The inhibitory potential of 19 against Ag85c was assayed using a saturating concentration of trehalose (> 25× K_M) to ensure maximal turnover rate. Following incubation of Ag85c with 19 at a ratio of just 1:1.3, respectively, activity was almost entirely ablated (<7%). Phosphonate 17, an unreactive analog of 19 that cannot effectively mimic the targeted TI but has comparable sugar and lipid moieties resulted in inhibition of Ag85c only to 46% of the maximal rate.²⁹ The kinetics of inactivation were investigated.

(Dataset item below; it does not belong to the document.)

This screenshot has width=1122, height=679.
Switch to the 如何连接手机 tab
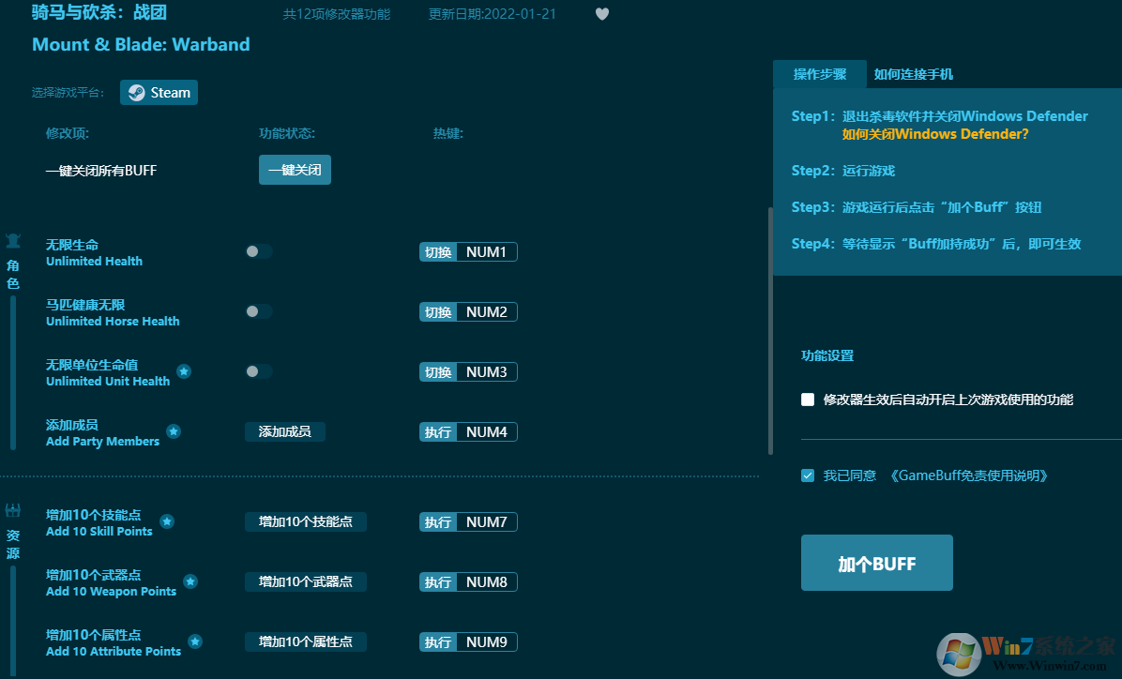(914, 74)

Over the measurable concentration range, the second order rate constant k_obs/K_i was determined to be 1420 (±90) min⁻¹mM⁻¹ (see SI); the reactivity of 19 is such that saturation could not be achieved, as has been reported for other covalent inhibitors.³⁰ This marks 19 as a potent inhibitor based upon comparison with other fluorophosphonates.³¹³²With inhibitory potential confirmed, critical selectivity of 19 for Ag85 over other enzymes that contain similar catalytic triads was investigated. Serine protease subtilisin from Bacillus lentus (SBL), lipase B from Candida antarctica (CalB) and Ag85c were incubated under identical conditions with 19. Detailed analysis by mass spectrometry revealed essentially complete protein modification of Ag85c at Ser124 (Figure 4c and SI), while no detectable modification or inhibition of either SBL or CalB was observed, indicating a very high selectivity.

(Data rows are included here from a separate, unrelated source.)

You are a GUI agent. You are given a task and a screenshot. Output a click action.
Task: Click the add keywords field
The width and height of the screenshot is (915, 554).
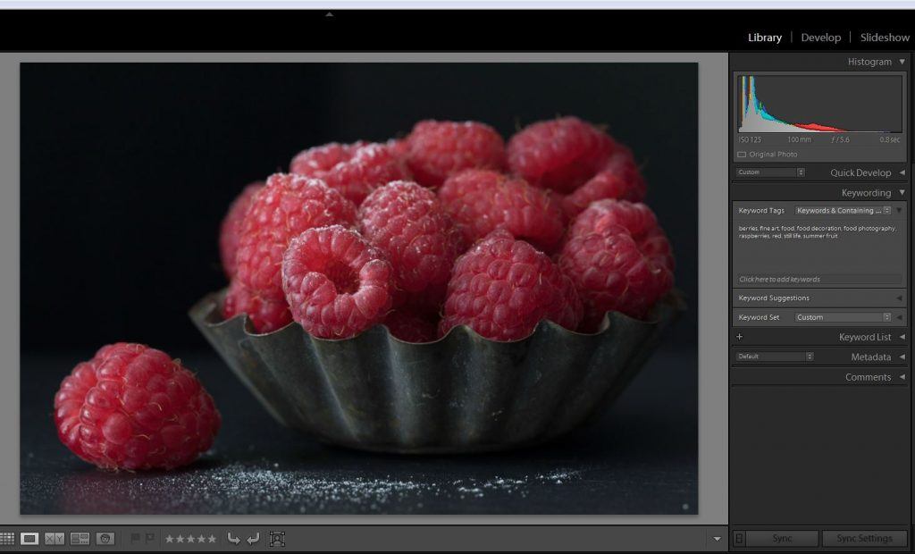[818, 280]
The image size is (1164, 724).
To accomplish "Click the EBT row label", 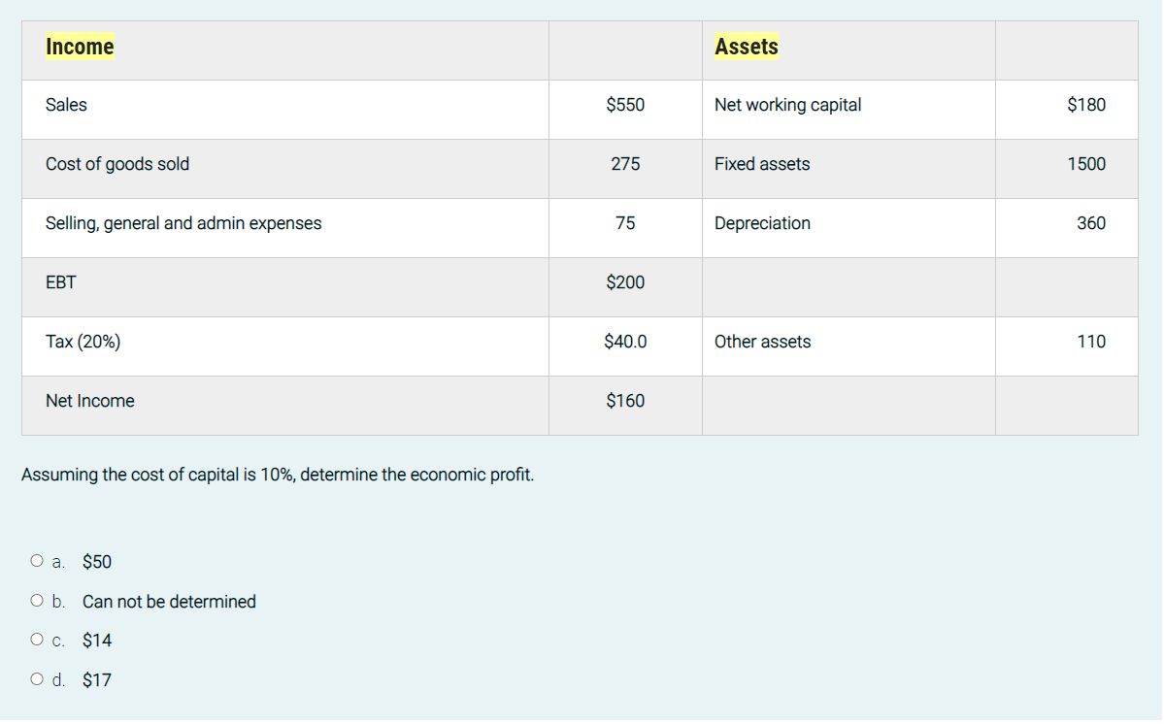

In conclusion, mass spectrometry has provided an accurate and automated method to determine the full kinetic parameters of Ag85c, which revealed that the enzyme displays a combination of acyltransferase and acylhydrolase activities. The use of this assay method in an automated substrate profiling study has revealed that although the Ag85 enzymes show promiscuity for trehalose-based substrates,⁸ selectivity for differing monosaccharide and anomeric configurations is marked. Qualitative SAR investigations have revealed that glucopyranose and arabinofuranose configurations are preferred over galacto-, manno- or xylopyranose. These data provide additional evidence that Ag85 is responsible for both trehalose-mycolate scrambling and mycolylation of the Mycobacterial arabinogalactan. They also suggest that regions distal to the active sites influence activity of the three isoforms since they show differential selectivity but have near-identical active sites. The screen data indicated importantly that disaccharides are better substrates than the constituent monosaccharides, which suggests an extended active site. This in turn suggests that the optimal starting point for rational drug design may be the trehalose scaffold that was used here to design a tailored fluorophosphonate 19. This compound was a potent and highly selective covalent inhibitor probe of Ag85c that shows no reactivity towards other serine-acyltransferases using related but critically different mechanisms. The selectivity of this molecule may, for example, allow interrogation of the importance of Ag85 activity in vitro or in infected macrophages. We anticipate that this and related ‘tagged’ compounds may find use as activity-based probes³³ of Ag85 function and might serve as a starting point for the design of novel anti-Mycobacterial drugs.